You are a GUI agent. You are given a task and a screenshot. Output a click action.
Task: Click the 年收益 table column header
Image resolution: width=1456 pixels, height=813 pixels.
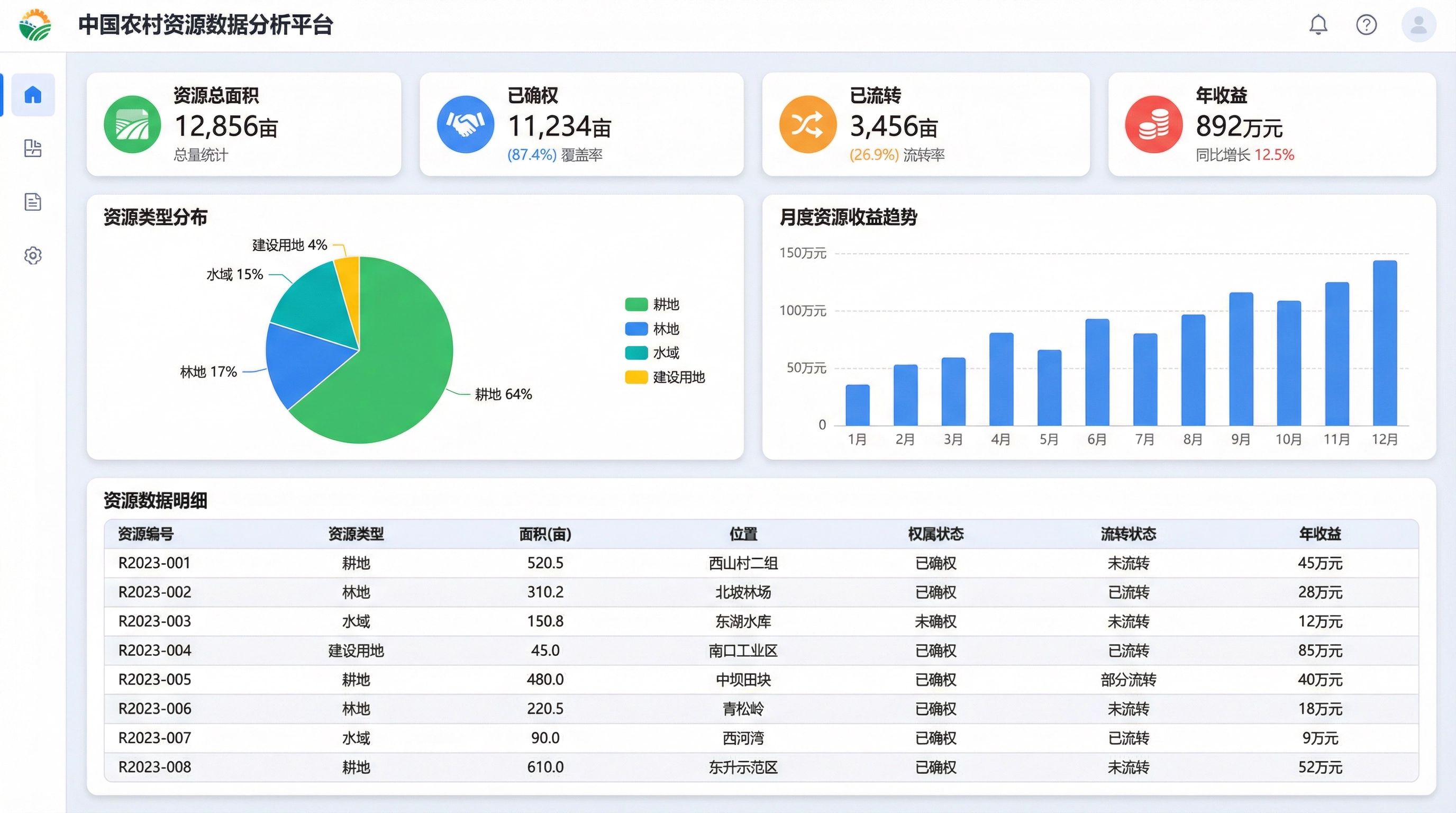coord(1320,534)
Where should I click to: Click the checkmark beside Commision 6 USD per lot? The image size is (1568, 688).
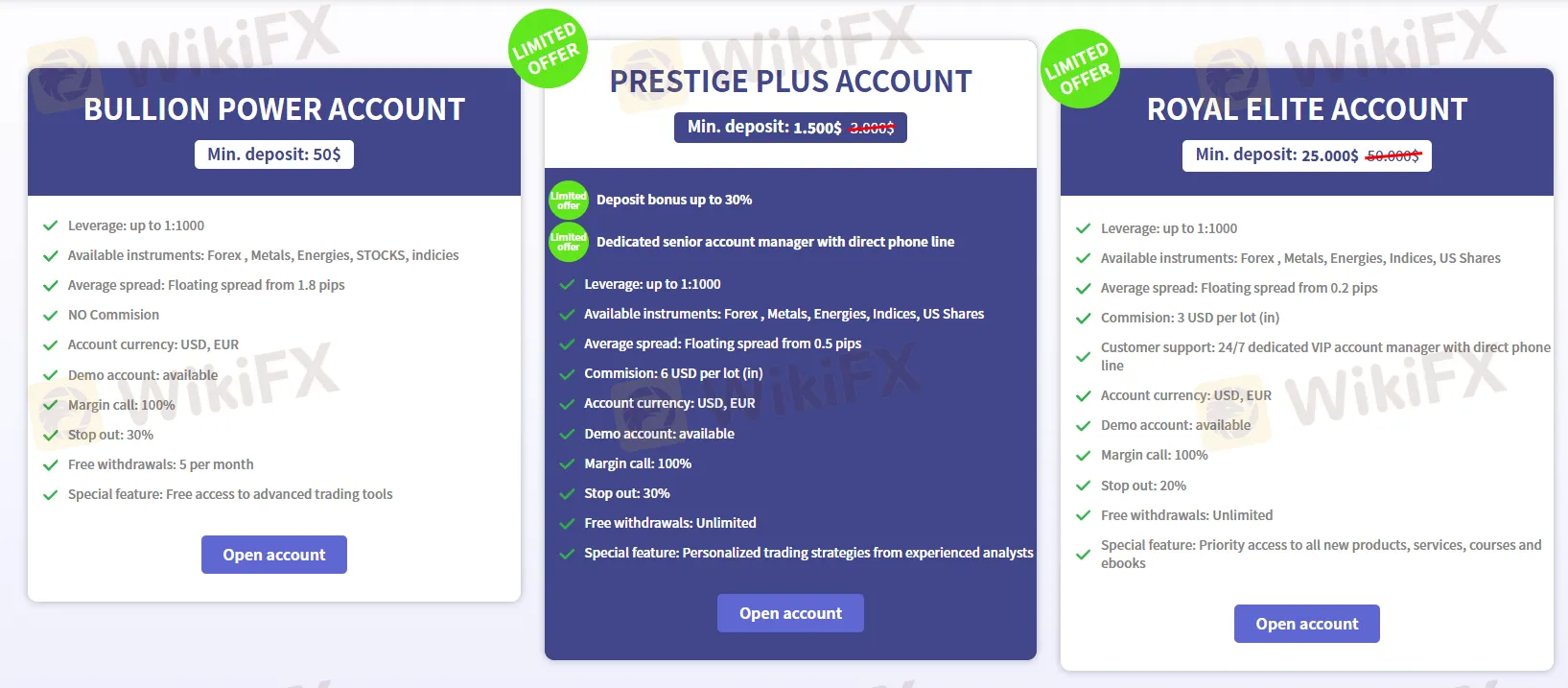(x=566, y=373)
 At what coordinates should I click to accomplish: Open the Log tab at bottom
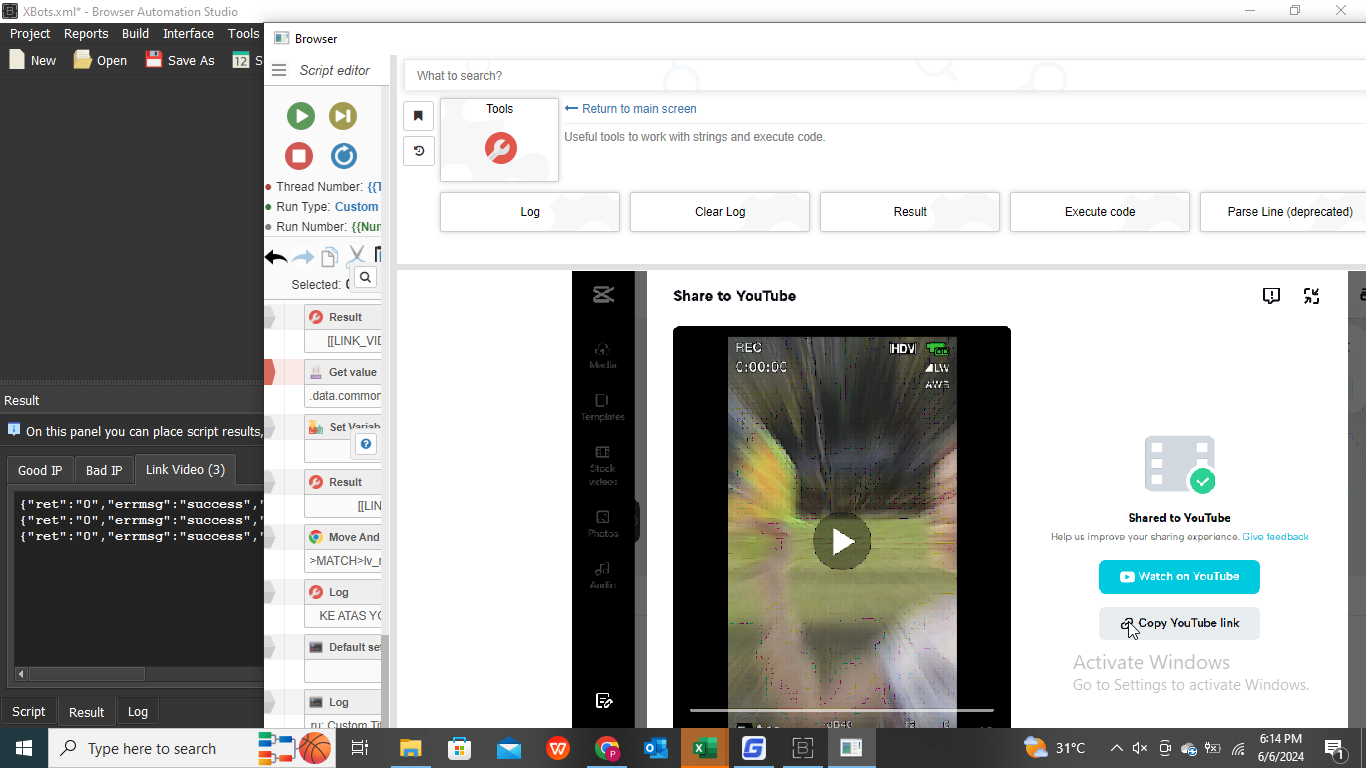(138, 712)
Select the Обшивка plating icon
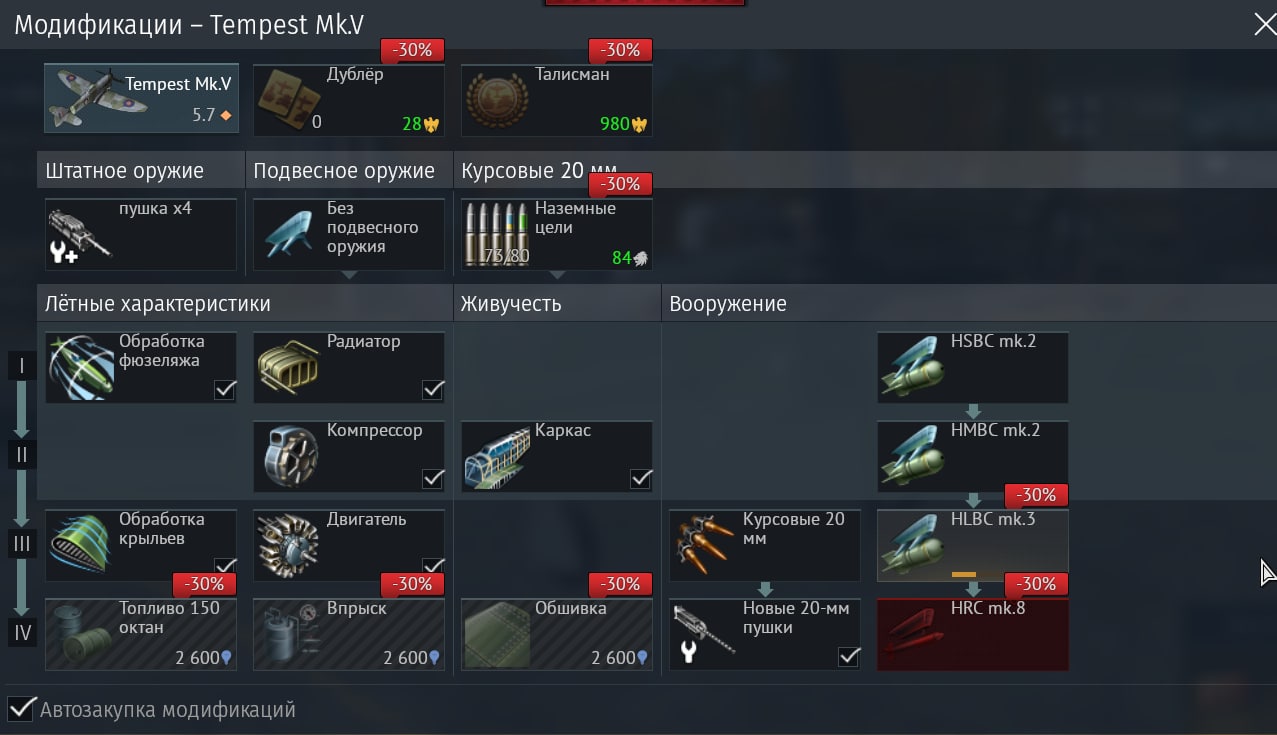This screenshot has height=735, width=1277. pos(497,634)
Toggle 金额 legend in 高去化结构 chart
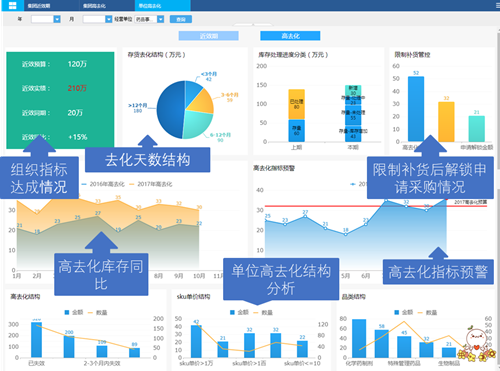Screen dimensions: 500x371 pos(74,312)
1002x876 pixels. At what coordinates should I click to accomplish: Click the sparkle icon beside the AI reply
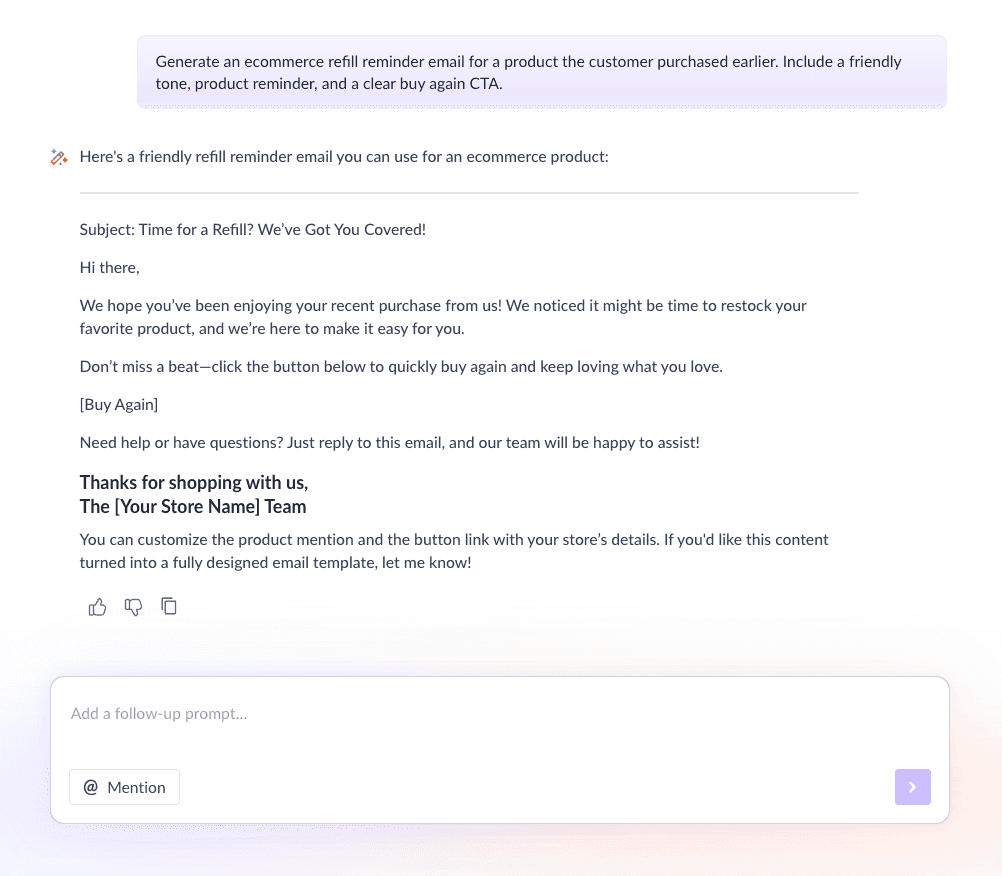click(58, 156)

_Direction:_
Set down the items again without any change, starting with the line that contains "Where should I" and going on through the end of the items. Leave out the pictures.

_Expected output:_
Where should I click to: Click the checkmark beside Commision 6 USD per lot? The image size is (1568, 688).
(x=566, y=373)
 At what coordinates should I click to accomplish: Open the Log tab at bottom
(138, 712)
Select the Обшивка plating icon
This screenshot has height=735, width=1277. pos(497,634)
Toggle 金额 legend in 高去化结构 chart
Screen dimensions: 500x371 pos(74,312)
1002x876 pixels. At what coordinates should I click to accomplish: Click the sparkle icon beside the AI reply
click(58, 156)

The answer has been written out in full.